1991 US film awards ceremony

The 13th Youth in Film Awards ceremony (now known as the Young Artist Awards), presented by the Youth in Film Association, honored outstanding youth performers under the age of 21 in the fields of film and television for the 1990–1991 season, and took place on December 1, 1991, at the Academy of Television Arts & Sciences in North Hollywood, California.
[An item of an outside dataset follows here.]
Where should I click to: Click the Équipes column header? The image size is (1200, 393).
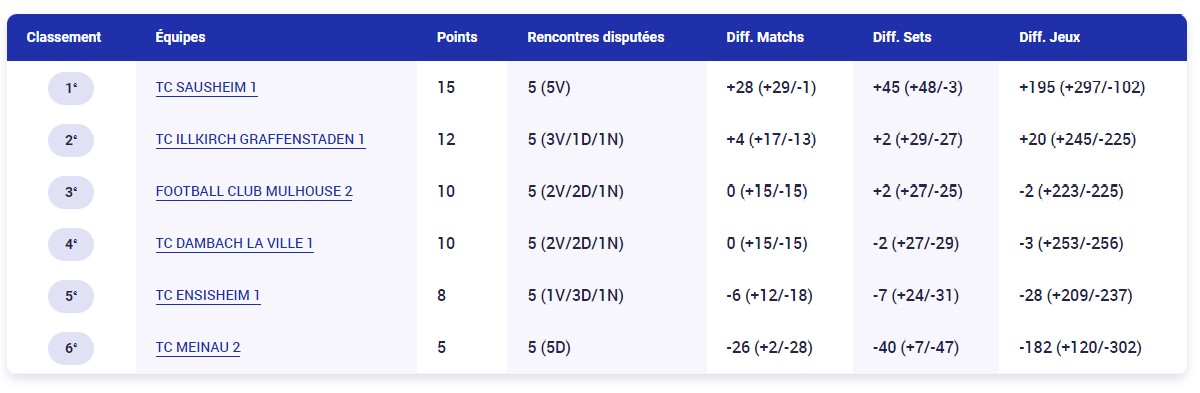(181, 37)
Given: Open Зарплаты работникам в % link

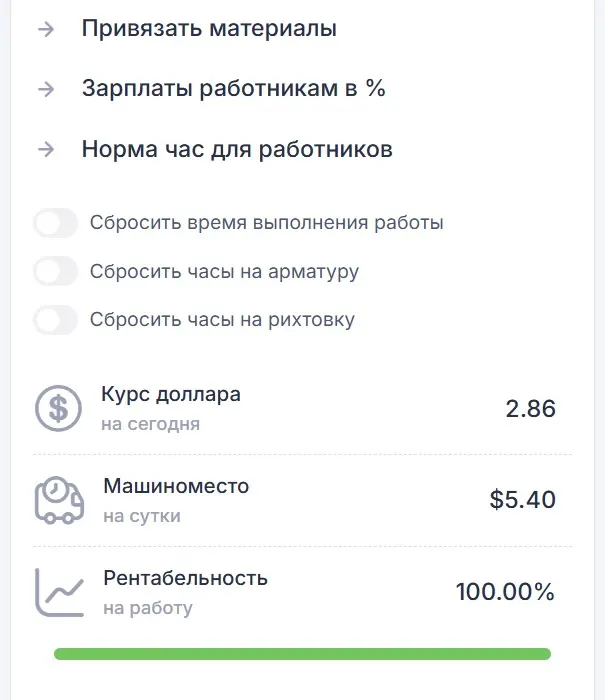Looking at the screenshot, I should coord(233,89).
Established in 1978 by long-standing Hollywood Foreign Press Association member, Maureen Dragone, the Youth in Film Association was the first organization to establish an awards ceremony specifically set to recognize and award the contributions of performers under the age of 21 in the fields of film, television, theater and music.

==Categories==
★ Bold indicates the winner in each category.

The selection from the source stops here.